En apprentissage, alors que ses parents pensent faire de lui un habile ferronnier, l’un de ses camarades d’atelier fait choir accidentellement dans sa chaussure un morceau de métal incandescent, ce qui lui occasionnera une profonde brûlure nécessitant des soins et quelques jours d’inactivité. Sa mère, alors employée de maison à la grande bijouterie Ruf, s’inquiète un peu de voir son fils en état d’oisiveté. Le responsable du magasin, ayant entendu son raisonnement, lui propose alors de le faire venir à l’atelier : « Il ne sera pas seul et il nous verra travailler » dit-il simplement à la maman. Il ne croyait pas si bien dire car l’adolescent de 16 ans va se prendre de passion pour l’horlogerie et la bijouterie. Les mécanismes des pendules à contrepoids l’intriguent et travailler l’or, le voir se transformer en beaux bijoux est fascinant pour lui. Sans regrets, il délaisse la ferronnerie et entre en apprentissage du métier d’horloger-bijoutier. A l’époque, l’apprentissage ne se fait que « sur le tas » comme on dit et il est de coutume, pour parfaire ses connaissances, de changer de maître-ouvrier assez souvent. Abdon, en 1912, aura connu les meilleurs ouvriers de Perpignan et il recevra la médaille des Amis de la Sertissure qui récompense la fin de l’apprentissage. Mieux ! On dit de lui qu’il est l’un des meilleurs jeunes ouvriers bijoutiers de Perpignan. Il a 21 ans. Ayant intégré l’atelier Ruf, il est mobilisé pour le service militaire mais la grande guerre 14/18 va le happer et le voici dans le 81ième Régiment d’Infanterie.

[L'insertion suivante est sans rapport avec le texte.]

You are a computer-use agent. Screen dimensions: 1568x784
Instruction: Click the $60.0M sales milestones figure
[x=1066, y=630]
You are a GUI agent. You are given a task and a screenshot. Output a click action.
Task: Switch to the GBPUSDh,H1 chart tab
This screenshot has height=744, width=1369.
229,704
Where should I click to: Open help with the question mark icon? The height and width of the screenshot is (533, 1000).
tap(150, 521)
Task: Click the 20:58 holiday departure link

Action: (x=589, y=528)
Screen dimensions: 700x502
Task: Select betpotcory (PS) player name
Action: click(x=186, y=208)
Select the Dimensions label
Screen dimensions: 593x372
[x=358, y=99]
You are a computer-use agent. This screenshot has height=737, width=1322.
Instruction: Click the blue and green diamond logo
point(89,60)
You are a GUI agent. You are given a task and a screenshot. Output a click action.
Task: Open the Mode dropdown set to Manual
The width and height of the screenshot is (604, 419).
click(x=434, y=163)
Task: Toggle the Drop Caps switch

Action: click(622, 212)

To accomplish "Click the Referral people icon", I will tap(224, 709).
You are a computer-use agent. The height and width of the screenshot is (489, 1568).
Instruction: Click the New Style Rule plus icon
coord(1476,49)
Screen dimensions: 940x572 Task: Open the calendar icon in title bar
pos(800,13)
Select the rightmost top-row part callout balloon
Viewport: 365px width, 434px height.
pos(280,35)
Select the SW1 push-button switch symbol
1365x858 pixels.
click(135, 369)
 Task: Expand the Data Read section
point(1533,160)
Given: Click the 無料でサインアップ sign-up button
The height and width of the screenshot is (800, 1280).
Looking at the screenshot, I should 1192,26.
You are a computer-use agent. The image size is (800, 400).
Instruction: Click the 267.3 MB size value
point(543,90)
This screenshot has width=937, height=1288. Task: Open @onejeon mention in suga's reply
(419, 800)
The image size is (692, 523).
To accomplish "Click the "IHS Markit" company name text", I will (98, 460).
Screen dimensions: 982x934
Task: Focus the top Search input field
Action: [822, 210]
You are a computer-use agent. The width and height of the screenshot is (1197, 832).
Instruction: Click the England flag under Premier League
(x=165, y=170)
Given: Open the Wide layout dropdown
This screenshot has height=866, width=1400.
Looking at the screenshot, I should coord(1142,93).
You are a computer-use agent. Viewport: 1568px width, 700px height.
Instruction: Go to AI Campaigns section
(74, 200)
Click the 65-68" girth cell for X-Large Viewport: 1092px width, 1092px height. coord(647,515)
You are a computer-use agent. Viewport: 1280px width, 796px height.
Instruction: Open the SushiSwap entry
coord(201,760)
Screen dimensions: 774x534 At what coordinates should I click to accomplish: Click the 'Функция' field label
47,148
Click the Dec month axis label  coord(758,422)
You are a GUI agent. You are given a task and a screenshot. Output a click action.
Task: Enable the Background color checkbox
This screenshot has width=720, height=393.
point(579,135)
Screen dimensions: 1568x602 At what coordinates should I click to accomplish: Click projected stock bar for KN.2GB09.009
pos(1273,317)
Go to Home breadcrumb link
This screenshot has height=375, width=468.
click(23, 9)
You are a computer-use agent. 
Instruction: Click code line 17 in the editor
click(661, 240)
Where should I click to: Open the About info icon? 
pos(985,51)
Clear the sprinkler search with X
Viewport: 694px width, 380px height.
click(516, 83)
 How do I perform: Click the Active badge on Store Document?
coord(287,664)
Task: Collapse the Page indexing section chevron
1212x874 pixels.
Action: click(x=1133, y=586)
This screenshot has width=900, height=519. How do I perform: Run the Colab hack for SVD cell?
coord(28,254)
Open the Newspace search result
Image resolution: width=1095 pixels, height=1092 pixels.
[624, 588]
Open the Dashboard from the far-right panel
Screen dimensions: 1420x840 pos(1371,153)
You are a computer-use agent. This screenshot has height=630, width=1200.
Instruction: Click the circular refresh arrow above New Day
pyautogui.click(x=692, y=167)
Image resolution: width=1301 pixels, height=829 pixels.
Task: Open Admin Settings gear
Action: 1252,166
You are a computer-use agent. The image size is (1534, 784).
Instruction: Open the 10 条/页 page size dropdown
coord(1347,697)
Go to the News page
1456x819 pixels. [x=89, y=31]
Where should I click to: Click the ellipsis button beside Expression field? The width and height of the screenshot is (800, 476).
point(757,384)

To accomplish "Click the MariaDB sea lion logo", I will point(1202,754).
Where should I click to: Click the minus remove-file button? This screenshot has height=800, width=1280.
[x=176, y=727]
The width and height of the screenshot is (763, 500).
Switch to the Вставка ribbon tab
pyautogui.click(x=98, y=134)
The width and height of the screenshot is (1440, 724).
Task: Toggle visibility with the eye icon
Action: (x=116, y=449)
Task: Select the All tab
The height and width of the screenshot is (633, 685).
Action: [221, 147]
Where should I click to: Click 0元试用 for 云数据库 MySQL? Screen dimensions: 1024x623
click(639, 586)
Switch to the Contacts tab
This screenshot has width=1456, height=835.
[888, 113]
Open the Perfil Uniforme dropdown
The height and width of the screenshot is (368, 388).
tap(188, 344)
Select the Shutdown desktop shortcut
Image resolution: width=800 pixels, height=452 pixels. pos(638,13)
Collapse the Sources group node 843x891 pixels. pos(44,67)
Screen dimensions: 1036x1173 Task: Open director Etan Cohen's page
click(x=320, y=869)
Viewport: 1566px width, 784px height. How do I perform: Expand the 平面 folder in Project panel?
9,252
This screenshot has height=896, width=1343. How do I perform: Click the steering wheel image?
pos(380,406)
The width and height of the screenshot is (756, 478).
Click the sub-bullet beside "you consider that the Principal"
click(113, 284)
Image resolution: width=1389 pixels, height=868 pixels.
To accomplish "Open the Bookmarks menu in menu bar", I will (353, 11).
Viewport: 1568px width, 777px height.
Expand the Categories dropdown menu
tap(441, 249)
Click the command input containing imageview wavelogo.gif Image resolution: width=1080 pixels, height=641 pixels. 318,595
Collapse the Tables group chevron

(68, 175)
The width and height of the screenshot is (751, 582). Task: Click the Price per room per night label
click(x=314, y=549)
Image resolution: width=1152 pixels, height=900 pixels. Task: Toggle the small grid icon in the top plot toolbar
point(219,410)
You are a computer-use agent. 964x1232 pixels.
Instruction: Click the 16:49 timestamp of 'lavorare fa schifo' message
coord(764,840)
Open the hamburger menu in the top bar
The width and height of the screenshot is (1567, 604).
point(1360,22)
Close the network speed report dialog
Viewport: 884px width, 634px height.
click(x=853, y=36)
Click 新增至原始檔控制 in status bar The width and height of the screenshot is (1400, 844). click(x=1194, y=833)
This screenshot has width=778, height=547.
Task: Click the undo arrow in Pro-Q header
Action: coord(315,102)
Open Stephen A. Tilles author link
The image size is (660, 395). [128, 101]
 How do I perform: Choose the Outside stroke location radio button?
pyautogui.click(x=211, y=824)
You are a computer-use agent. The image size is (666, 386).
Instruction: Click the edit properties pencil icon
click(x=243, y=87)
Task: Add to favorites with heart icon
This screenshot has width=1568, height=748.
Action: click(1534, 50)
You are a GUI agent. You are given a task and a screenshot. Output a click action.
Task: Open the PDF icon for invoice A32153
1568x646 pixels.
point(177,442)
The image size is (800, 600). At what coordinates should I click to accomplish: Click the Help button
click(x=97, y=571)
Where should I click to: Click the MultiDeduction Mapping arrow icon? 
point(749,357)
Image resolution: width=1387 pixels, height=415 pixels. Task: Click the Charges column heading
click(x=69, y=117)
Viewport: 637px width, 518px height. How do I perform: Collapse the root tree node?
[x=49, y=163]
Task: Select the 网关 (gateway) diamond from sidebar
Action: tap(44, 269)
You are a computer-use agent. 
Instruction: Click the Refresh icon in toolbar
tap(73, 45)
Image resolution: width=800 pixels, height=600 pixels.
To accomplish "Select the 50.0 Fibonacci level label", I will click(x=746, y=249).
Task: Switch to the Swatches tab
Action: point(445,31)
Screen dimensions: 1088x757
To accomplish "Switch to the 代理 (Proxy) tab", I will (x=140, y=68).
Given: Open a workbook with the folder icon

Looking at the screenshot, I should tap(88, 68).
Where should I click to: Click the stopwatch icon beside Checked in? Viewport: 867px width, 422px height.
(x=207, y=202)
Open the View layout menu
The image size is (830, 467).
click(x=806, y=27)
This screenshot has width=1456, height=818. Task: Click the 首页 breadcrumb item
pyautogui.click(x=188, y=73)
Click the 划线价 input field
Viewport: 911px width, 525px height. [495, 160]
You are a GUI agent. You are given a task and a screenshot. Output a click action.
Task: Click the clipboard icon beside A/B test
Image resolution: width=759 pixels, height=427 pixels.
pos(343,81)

En 1915, il est blessé au combat par des éclats d’obus à l’abdomen, aux pieds mais surtout aux mains. Laissé pour mort sur le lieu des combats, il ne sera récupéré par les brancardiers français que lors d’une phase de repli. Amené à l’hôpital de campagne et devant la gravité de ses blessures, le médecin chirurgien veut l’amputer de ses deux mains. Abdon s’y refuse obstinément, il pense à son métier et demande plutôt à manger. Le menu sera celui de la compagnie : des haricots, «mongetes seques» en catalan. S’il évite l’amputation de ses deux membres, il perdra cependant le pouce et l’index de la main droite ainsi que le majeur et l’annulaire de la main gauche. Deux prothèses en bois lui seront proposées pour masquer maladroitement la disparition de quatre de ses doigts. Le voici renvoyé dans ses foyers comme mutilé de guerre nanti de la Croix de Guerre ave citations et de la Médaille Militaire.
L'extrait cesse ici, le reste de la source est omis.